50 Dermatoses of specific sites
There are areas of skin that, by virtue of their anatomical location or specialized structure and function, deserve special attention when it comes to consideration of diseases affecting these sites. These areas include the face, eyelids, nasal planum, ears, pinnae, claws and claw beds, footpads and anal sacs. It is beyond the scope of this brief introduction to review all these sites in detail, but some consideration of the effect of the specialized structure or anatomical site may be of help.
Footpads and nasal planum: The footpads and nasal planum are specially adapted to the function they perform. The footpads have a thick epidermis and an underlying fat pad that protect against mechanical trauma. The nasal planum also has a thick, protective epidermis and, grossly, has a cobblestone appearance. Perhaps in part due to the very thick epidermis, diseases affecting the keratinization process tend to be exaggerated in these sites (Fig. 50.1). The footpads, particularly, are sites of mechanical stress and are susceptible to trauma-exacerbated blistering diseases affecting the basement membrane zone. On the other hand, demodicosis does not occur and dermatophytosis is very rare in these sites, due to the absence of hair follicles.
Claws: Claw anatomy is covered in Chapter 56. There are a wide range of cutaneous and systemic diseases that may directly or indirectly result in claw involvement, in both dogs and cats. The nail folds are a site of bacterial and yeast colonization, and secondary bacterial or yeast paronychia is a frequent finding in many generalized skin diseases (Fig. 50.2). Onychodystrophy is also a feature of many metabolic diseases, including hyperthyroidism in cats and hepatocutaneous syndrome and zinc-responsive dermatosis in dogs. Onychomadesis (loss of nails) may be a manifestation of autoimmune diseases that target the basement membrane. Claw disease, as a sole entity, is relatively uncommon, with a reported incidence of only 1–2% of referral dermatology cases.

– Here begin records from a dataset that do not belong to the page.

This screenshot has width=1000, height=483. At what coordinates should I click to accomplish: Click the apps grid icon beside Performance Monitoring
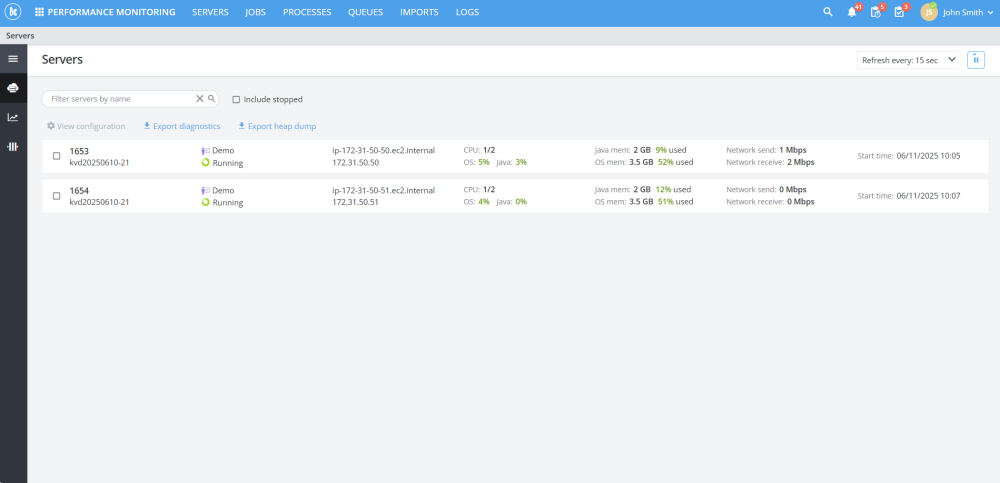click(40, 12)
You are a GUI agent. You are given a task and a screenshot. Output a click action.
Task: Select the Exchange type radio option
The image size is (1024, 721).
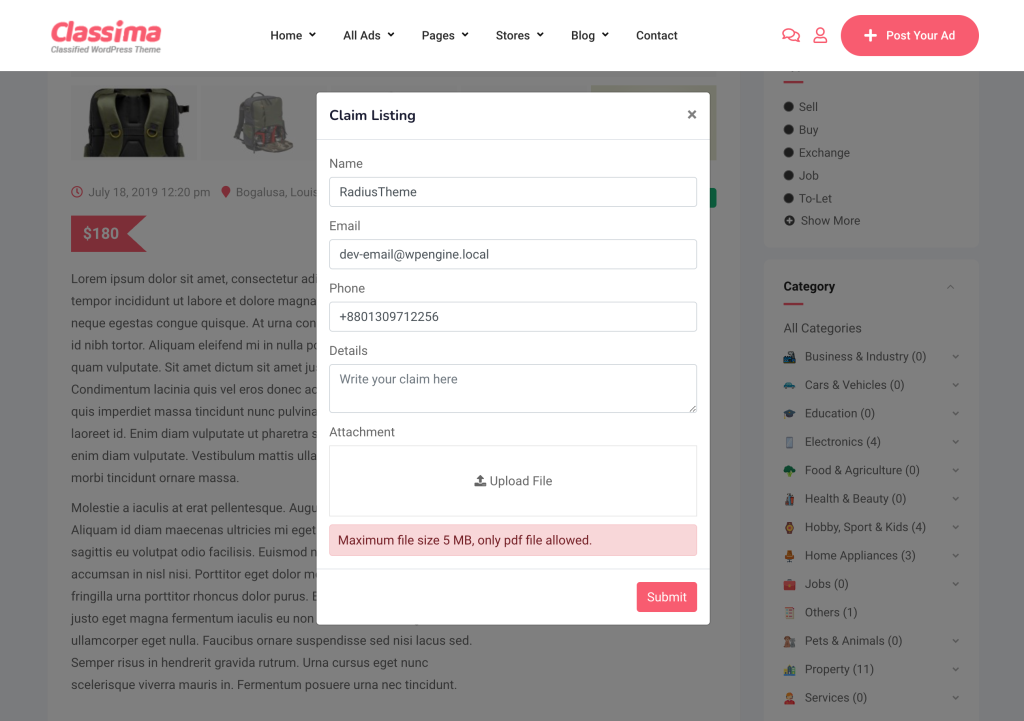coord(789,152)
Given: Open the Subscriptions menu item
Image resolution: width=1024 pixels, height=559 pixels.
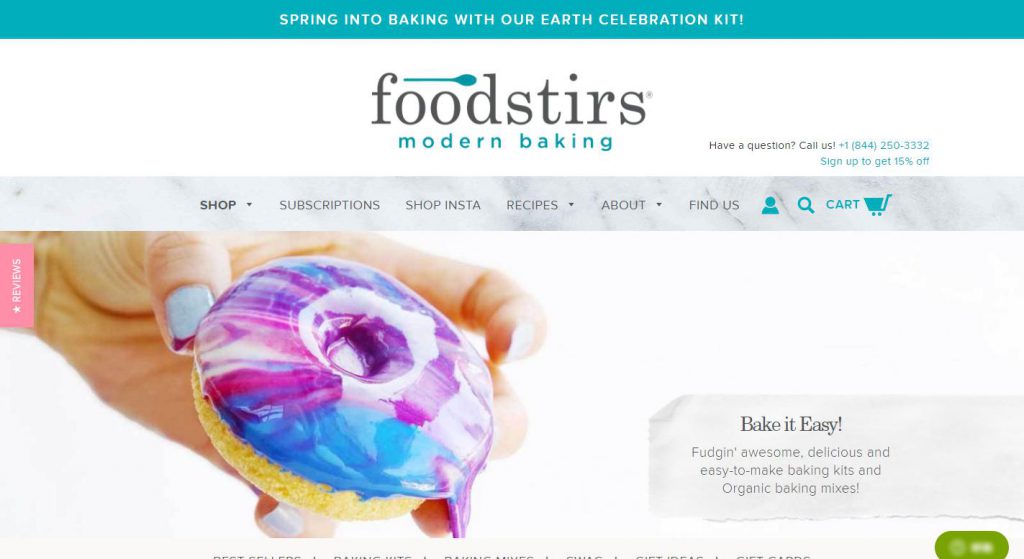Looking at the screenshot, I should [330, 205].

Ears: The ears are highly specialized structures and this specialization has given them particular disease susceptibility. The ear canal is a cartilaginous structure lined by modified skin with hair follicles, and ceruminous and apocrine glands. Humidity within the ear canal naturally predisposes it to colonization by commensal organisms. Any alteration in the microclimate or local immune response within the ear canal can alter and/or increase glandular secretion, increase humidity and predispose it to overgrowth of potential pathogens.
Eyelids: The eyelids are complicated skin folds containing meibomian and Zeis glands that are modified sebaceous glands and the modified sweat glands known as Moll’s glands. Diseases that affect the eyelids can affect tear film production and result in eye involvement. The eyelids are mucocutaneous junctions and the skin is thin and easily damaged by self-trauma. There are a number of generalized skin diseases, including demodicosis, Malassezia dermatitis and pyoderma (Fig. 50.3), and hypersensitivity disorders that produce an exaggerated response in the eyelids and periocular skin. Diseases such as hordeolum, a pyogenic infection of sebaceous glands of the eyelids, and chalazion, a chronic inflammation of meibomian glands, are examples of diseases confined to the eyelids.